Yang menentukannya adalah para ahli (khubara’), bukan
standar yang ditetapkan negara, juga bukan berdasarkan kebiasaan penduduk suatu
negara.
Saat menentukan upah mitsli,
harus diperhatikan tiga hal:
(1) Bila perupahan mendatangkan manfaat, harus dilihat sesuatu yang
manfaatnya menyamai manfaat yang dihasilkan itu.
(2) Bila perupahan mendatangkan kerja, harus dilihat orang yang sepadan
dengan buruh untuk pekerjaan itu.
(3) Dilihat waktu perupahan dan tempatnya, sebab upah itu berbeda-beda karena
perbedaan manfaat, kerja, waktu dan tempat.
Islam memperbolehkan bermuamalah dengan non Islam (nonis) berdasarkan
perbuatan Rasul Shalallahu Alaihi wa Sallam serta ijma sahabat.
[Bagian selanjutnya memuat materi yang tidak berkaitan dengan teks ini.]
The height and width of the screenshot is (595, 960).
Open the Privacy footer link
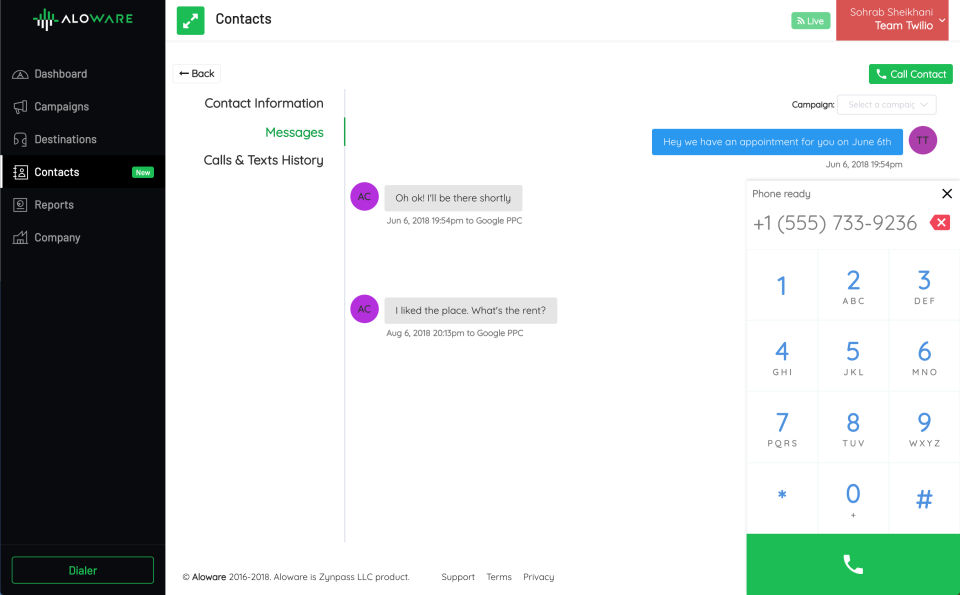pos(538,577)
Rasul Shalallahu
Alaihi wa Sallam pernah mengontark
seorang non muslim (yahudi) sebagai seorang penulis dan non muslim lain sebagai penterjemah. Abu Bakar
dan Umar juga mengontrak seorang nasrani untuk menghitung harta kekayaan.
Di sisi lain, seorang Muslim juga boleh bekerja pada non muslim selama
bukan untuk akad pekerjaan yang haram. Sebagaimana Ali Radhiyallahu anhu pernah
bekerja pada non muslim untuk menyirami kebunnya dengan upah setiap satu timba
dengan sebutir kurma.
Posting Komentar untuk "IJAROH"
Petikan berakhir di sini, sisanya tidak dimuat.